▶ [ROWS]
● ● ● ● ●

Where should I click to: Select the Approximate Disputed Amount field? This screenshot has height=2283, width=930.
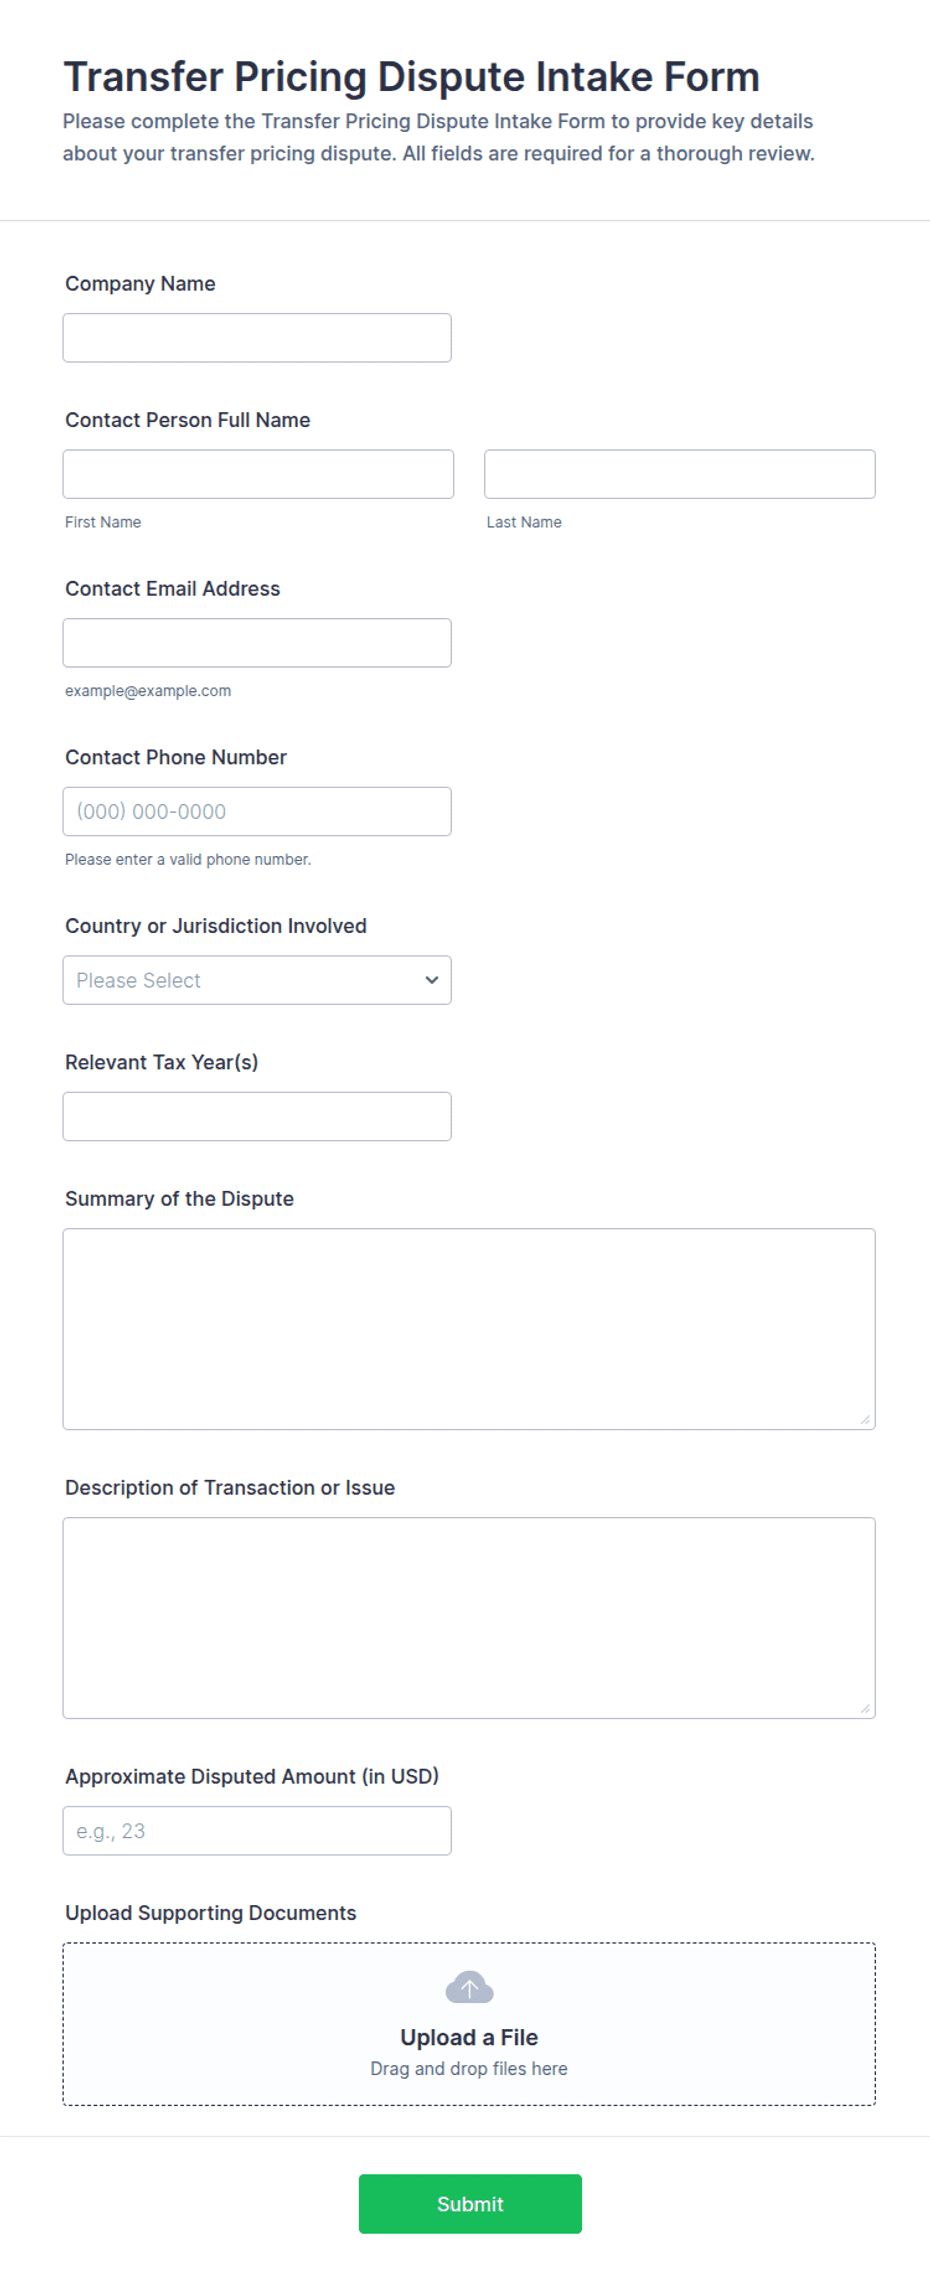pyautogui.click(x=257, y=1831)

● ● ● ● ●

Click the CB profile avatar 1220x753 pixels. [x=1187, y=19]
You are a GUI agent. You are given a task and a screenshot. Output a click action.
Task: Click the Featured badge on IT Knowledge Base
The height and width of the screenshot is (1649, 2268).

● ● ● ● ●

▶ [WHAT YOU NEED TO DO] Switch "Approximate" to "Estimated" and write out only the lines starting at the one containing "Where should I" and ending at the one containing "pyautogui.click(x=257, y=1831)", with everything else unchanged. Leave the pictures out of your answer.

▶ [EXPECTED ANSWER]
Where should I click to: Select the Estimated Disputed Amount field? This screenshot has height=2283, width=930.
pyautogui.click(x=257, y=1831)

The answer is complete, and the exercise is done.